Problem
Reproduce every one of the following lines without altering anything.

::: Data supplied

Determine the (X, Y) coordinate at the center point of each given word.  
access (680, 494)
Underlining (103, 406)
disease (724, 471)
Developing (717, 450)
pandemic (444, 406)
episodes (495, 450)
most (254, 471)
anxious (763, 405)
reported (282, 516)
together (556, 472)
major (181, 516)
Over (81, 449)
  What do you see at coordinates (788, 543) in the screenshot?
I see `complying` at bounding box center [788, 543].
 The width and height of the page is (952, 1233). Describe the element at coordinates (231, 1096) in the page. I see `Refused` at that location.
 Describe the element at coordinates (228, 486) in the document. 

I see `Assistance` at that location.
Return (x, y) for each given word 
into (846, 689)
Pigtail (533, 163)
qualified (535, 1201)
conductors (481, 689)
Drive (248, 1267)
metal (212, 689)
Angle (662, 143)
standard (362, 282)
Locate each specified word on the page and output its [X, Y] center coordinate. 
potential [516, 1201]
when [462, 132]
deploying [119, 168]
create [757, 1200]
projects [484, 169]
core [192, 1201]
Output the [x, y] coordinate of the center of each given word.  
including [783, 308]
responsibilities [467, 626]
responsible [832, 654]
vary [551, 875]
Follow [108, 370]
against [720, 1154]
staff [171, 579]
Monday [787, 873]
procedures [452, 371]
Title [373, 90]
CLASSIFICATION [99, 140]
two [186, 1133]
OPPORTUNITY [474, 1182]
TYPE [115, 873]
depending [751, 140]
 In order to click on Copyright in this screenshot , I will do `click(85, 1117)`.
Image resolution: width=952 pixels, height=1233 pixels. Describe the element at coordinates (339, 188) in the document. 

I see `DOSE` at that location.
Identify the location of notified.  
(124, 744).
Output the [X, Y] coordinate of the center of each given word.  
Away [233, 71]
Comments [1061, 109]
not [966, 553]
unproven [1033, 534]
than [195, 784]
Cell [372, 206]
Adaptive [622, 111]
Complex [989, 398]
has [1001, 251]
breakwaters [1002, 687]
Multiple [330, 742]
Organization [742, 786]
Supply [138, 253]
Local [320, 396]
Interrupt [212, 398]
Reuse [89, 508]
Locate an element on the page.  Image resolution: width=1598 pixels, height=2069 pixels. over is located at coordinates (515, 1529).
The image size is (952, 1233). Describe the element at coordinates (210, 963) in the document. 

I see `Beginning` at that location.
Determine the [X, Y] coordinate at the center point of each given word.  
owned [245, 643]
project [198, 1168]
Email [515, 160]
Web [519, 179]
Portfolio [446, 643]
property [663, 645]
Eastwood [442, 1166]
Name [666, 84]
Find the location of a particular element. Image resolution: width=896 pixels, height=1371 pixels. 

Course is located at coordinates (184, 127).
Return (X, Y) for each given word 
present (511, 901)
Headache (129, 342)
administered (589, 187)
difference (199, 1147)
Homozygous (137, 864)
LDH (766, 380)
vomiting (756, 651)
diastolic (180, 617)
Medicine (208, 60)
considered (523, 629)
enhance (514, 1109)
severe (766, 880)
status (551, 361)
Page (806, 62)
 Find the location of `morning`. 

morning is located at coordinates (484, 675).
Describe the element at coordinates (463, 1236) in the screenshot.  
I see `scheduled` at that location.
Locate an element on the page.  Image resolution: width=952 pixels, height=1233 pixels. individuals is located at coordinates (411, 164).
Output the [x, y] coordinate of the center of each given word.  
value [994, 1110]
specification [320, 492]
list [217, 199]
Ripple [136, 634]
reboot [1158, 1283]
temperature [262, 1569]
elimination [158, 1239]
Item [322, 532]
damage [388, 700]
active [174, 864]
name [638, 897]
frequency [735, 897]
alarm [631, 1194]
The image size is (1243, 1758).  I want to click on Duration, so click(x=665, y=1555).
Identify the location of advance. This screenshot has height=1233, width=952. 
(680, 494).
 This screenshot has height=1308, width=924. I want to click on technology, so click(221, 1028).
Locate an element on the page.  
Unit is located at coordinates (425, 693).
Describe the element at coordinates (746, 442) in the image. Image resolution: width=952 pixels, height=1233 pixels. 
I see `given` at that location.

::::::

Expected answer
Determine the (X, Y) coordinate at the center point of each given word.  
access (680, 494)
Underlining (103, 406)
disease (724, 471)
Developing (717, 450)
pandemic (444, 406)
episodes (495, 450)
most (254, 471)
anxious (763, 405)
reported (282, 516)
together (556, 472)
major (181, 516)
Over (81, 449)
  What do you see at coordinates (788, 543) in the screenshot?
I see `complying` at bounding box center [788, 543].
 The width and height of the page is (952, 1233). Describe the element at coordinates (231, 1096) in the page. I see `Refused` at that location.
 Describe the element at coordinates (228, 486) in the document. 

I see `Assistance` at that location.
Return (x, y) for each given word 
into (846, 689)
Pigtail (533, 163)
qualified (535, 1201)
conductors (481, 689)
Drive (248, 1267)
metal (212, 689)
Angle (662, 143)
standard (362, 282)
Locate each specified word on the page and output its [X, Y] center coordinate. 
potential [516, 1201]
when [462, 132]
deploying [119, 168]
create [757, 1200]
projects [484, 169]
core [192, 1201]
Output the [x, y] coordinate of the center of each given word.  
including [783, 308]
responsibilities [467, 626]
responsible [832, 654]
vary [551, 875]
Follow [108, 370]
against [720, 1154]
staff [171, 579]
Monday [787, 873]
procedures [452, 371]
Title [373, 90]
CLASSIFICATION [99, 140]
two [186, 1133]
OPPORTUNITY [474, 1182]
TYPE [115, 873]
depending [751, 140]
 In order to click on Copyright in this screenshot , I will do `click(85, 1117)`.
Image resolution: width=952 pixels, height=1233 pixels. Describe the element at coordinates (339, 188) in the document. 

I see `DOSE` at that location.
Identify the location of notified.  
(124, 744).
Output the [X, Y] coordinate of the center of each given word.  
Away [233, 71]
Comments [1061, 109]
not [966, 553]
unproven [1033, 534]
than [195, 784]
Cell [372, 206]
Adaptive [622, 111]
Complex [989, 398]
has [1001, 251]
breakwaters [1002, 687]
Multiple [330, 742]
Organization [742, 786]
Supply [138, 253]
Local [320, 396]
Interrupt [212, 398]
Reuse [89, 508]
Locate an element on the page.  Image resolution: width=1598 pixels, height=2069 pixels. over is located at coordinates (515, 1529).
The image size is (952, 1233). Describe the element at coordinates (210, 963) in the document. 

I see `Beginning` at that location.
Determine the [X, Y] coordinate at the center point of each given word.  
owned [245, 643]
project [198, 1168]
Email [515, 160]
Web [519, 179]
Portfolio [446, 643]
property [663, 645]
Eastwood [442, 1166]
Name [666, 84]
Find the location of a particular element. Image resolution: width=896 pixels, height=1371 pixels. 

Course is located at coordinates (184, 127).
Return (X, Y) for each given word 
present (511, 901)
Headache (129, 342)
administered (589, 187)
difference (199, 1147)
Homozygous (137, 864)
LDH (766, 380)
vomiting (756, 651)
diastolic (180, 617)
Medicine (208, 60)
considered (523, 629)
enhance (514, 1109)
severe (766, 880)
status (551, 361)
Page (806, 62)
 Find the location of `morning`. 

morning is located at coordinates (484, 675).
Describe the element at coordinates (463, 1236) in the screenshot.  
I see `scheduled` at that location.
Locate an element on the page.  Image resolution: width=952 pixels, height=1233 pixels. individuals is located at coordinates (411, 164).
Output the [x, y] coordinate of the center of each given word.  
value [994, 1110]
specification [320, 492]
list [217, 199]
Ripple [136, 634]
reboot [1158, 1283]
temperature [262, 1569]
elimination [158, 1239]
Item [322, 532]
damage [388, 700]
active [174, 864]
name [638, 897]
frequency [735, 897]
alarm [631, 1194]
The image size is (1243, 1758).  I want to click on Duration, so click(x=665, y=1555).
Identify the location of advance. This screenshot has height=1233, width=952. 
(680, 494).
 This screenshot has height=1308, width=924. I want to click on technology, so click(221, 1028).
Locate an element on the page.  
Unit is located at coordinates (425, 693).
Describe the element at coordinates (746, 442) in the image. Image resolution: width=952 pixels, height=1233 pixels. 
I see `given` at that location.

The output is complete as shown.